A member of the 2019 Future Founders Startup Bootcamp and 3rd place winner at the 2021 U.Pitch Elevator Pitch Competition, Mona has done an incredible job scaling her startup over the past few years, even as she studies Aerospace Engineering at the University of Illinois. We recently caught up with her to see how things were going, and to learn a little more about her journey as a young entrepreneur.
I’m passionate about trash on earth and in space. With just nine years left to reach our UN Sustainable Development goals, we really don’t have a lot of time to research solutions. So I’m very interested in things that would enable us to survive longer on this planet.
With fashion being the second most polluting industry in the world, and with one in six people on the globe working in a role that’s in some way tied to fashion, it’s really important to find a better way to manage our resources. And that’s why I dedicate so much time to this problem.
Anything is possible. When I was 17 and started Karma Trade, I didn’t think it would go this far. I actually didn’t think this would all be possible. But I found something I was passionate about doing, and really enjoyed the process of working with other people on the business. And it was through this work that I realized that even the most outlandish ideas can be realized if you commit yourself to them.
Hustle culture tells you that you have to work 24/7 and constantly be pushing the needle. But I think most of the innovation happens when you stop and think about what you’re doing and how you’re being impactful with each of your actions, and not necessarily just working for the sake of working on something.
People are literally dying from fabric dyes overseas, and their rivers are being polluted irreversibly. And that has very long term effects on ecosystems that we can’t necessarily predict because it mutates the DNA of our plants and babies whose mothers drink this water source. It’s really messed up that way. So, I think about that a lot…all the people affected by this industry.

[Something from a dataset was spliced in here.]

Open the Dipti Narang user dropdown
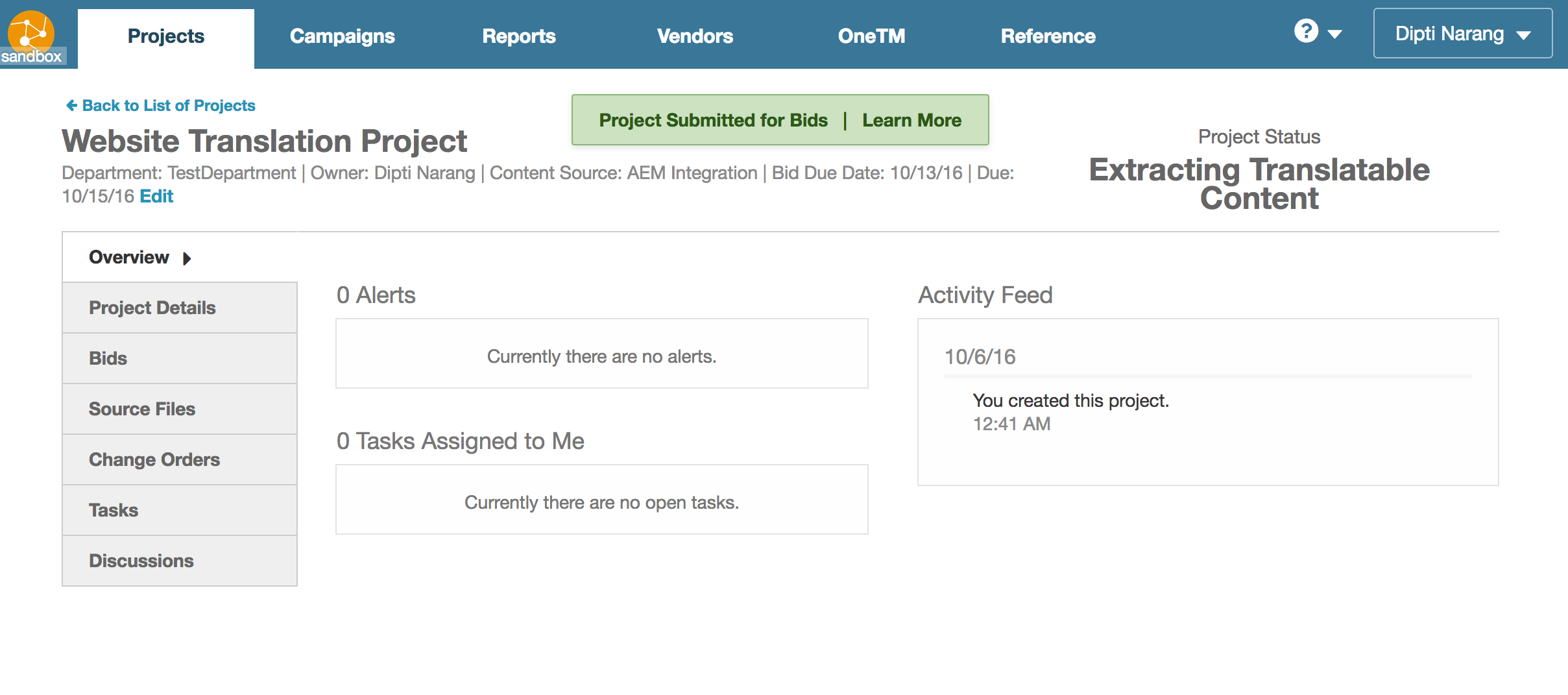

The part that gets me up in the morning is the impact that we made on people’s lives already. That we actually have built something that elevates human experiences where people can live with more abundance by getting rid of their stuff. And that is crazy to me, and it’s what gets me going, knowing that Karma Trade has a true positive impact on people’s lives.

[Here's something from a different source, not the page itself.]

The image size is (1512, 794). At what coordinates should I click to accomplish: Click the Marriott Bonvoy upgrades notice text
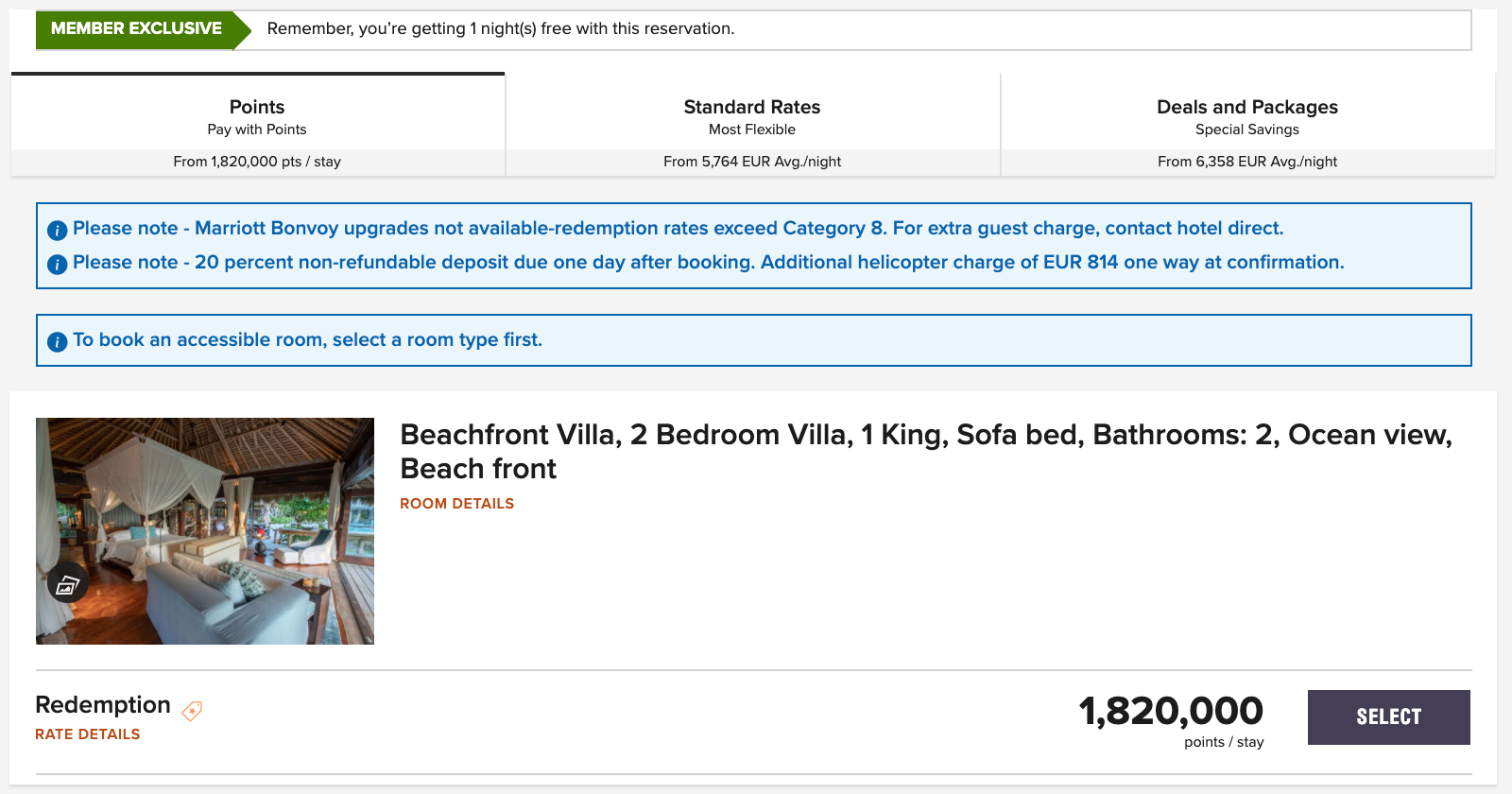pyautogui.click(x=678, y=229)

A world where we have 80% less textile waste than we have right now. When you say “throw away” there’s no such thing as away. I believe the systems that we’re building now through clothing swaps and upcycling and working with the artistic community to bring back production in America… that is very powerful. What does success look like to me? A world where there is a culture around swapping clothes, and there are hyper localized supply chains so that we no longer have to source all our clothes from overseas factories.